*TASK INPUTS*.
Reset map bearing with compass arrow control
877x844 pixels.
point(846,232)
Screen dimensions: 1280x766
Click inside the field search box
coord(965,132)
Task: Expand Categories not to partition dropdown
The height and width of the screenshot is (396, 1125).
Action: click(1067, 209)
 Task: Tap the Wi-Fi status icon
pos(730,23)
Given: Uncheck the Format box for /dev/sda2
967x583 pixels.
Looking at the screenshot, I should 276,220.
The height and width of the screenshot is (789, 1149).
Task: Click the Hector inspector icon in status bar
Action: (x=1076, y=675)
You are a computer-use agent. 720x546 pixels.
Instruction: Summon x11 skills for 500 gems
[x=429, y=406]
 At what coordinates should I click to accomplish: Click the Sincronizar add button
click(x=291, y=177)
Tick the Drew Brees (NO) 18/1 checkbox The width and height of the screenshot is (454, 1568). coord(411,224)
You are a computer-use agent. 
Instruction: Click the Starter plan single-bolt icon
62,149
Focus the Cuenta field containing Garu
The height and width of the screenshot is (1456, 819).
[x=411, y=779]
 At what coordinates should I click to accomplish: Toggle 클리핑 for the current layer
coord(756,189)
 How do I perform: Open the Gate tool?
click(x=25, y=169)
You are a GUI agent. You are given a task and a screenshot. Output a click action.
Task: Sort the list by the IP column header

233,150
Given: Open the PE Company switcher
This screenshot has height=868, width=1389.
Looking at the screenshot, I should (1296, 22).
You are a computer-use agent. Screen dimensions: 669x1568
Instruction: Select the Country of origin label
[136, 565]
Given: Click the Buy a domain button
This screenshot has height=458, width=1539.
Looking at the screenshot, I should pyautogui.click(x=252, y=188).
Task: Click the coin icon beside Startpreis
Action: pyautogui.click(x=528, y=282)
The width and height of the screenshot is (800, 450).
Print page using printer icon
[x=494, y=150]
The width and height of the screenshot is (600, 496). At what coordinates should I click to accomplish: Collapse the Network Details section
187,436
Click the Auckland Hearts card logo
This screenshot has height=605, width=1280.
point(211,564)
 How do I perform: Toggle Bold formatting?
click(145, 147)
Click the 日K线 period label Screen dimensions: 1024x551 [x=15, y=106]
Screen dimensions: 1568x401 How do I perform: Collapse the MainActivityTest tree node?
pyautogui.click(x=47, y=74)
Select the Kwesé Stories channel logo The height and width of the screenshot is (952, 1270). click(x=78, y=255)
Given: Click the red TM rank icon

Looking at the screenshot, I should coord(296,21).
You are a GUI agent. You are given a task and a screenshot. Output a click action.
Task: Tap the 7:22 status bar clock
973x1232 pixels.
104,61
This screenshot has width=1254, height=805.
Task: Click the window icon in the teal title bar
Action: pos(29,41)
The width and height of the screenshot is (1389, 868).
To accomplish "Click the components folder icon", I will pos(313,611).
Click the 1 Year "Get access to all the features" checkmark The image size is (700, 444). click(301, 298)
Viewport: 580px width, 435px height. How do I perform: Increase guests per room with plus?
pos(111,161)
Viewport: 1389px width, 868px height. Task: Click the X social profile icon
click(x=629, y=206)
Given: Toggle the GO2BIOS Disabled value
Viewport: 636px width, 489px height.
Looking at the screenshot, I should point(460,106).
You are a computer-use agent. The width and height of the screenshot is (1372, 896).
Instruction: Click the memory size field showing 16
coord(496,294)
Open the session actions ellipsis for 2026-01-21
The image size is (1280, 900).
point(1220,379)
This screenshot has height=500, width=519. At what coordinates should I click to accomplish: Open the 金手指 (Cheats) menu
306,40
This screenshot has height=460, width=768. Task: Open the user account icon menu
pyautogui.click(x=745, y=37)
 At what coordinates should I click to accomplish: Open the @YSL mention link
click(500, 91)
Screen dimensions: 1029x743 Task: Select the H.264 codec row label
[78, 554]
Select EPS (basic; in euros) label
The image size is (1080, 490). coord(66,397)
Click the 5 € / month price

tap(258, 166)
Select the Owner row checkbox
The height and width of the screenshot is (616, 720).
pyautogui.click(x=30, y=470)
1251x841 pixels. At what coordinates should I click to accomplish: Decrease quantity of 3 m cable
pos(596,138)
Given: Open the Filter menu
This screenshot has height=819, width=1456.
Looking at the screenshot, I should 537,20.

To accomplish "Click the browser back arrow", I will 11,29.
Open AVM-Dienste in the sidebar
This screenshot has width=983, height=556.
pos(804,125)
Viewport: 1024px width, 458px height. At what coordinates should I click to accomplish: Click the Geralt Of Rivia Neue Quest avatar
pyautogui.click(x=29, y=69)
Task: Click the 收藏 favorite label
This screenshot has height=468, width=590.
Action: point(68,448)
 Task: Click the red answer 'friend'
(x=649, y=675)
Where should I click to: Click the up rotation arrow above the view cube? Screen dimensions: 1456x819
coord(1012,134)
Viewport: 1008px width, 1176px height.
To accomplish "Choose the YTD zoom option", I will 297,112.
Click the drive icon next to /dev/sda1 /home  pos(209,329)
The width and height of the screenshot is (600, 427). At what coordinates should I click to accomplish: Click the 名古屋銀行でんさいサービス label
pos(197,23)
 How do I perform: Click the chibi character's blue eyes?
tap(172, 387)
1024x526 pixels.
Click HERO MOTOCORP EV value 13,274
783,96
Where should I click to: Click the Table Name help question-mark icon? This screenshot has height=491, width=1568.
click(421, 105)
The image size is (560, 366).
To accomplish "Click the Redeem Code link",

*REQUIRED TASK*.
Edit the listing lines from the one containing "Task: Expand Categories" through the one containing "Tick the Drew", replacing "gems" with "coins" and leaving everything else unchanged.

*FINISHED ANSWER*.
Task: Expand Categories not to partition dropdown
The height and width of the screenshot is (396, 1125).
Action: click(1067, 209)
 Task: Tap the Wi-Fi status icon
pos(730,23)
Given: Uncheck the Format box for /dev/sda2
967x583 pixels.
Looking at the screenshot, I should 276,220.
The height and width of the screenshot is (789, 1149).
Task: Click the Hector inspector icon in status bar
Action: (x=1076, y=675)
You are a computer-use agent. 720x546 pixels.
Instruction: Summon x11 skills for 500 coins
[x=429, y=406]
 At what coordinates should I click to accomplish: Click the Sincronizar add button
click(x=291, y=177)
Tick the Drew Brees (NO) 18/1 checkbox The width and height of the screenshot is (454, 1568). coord(411,224)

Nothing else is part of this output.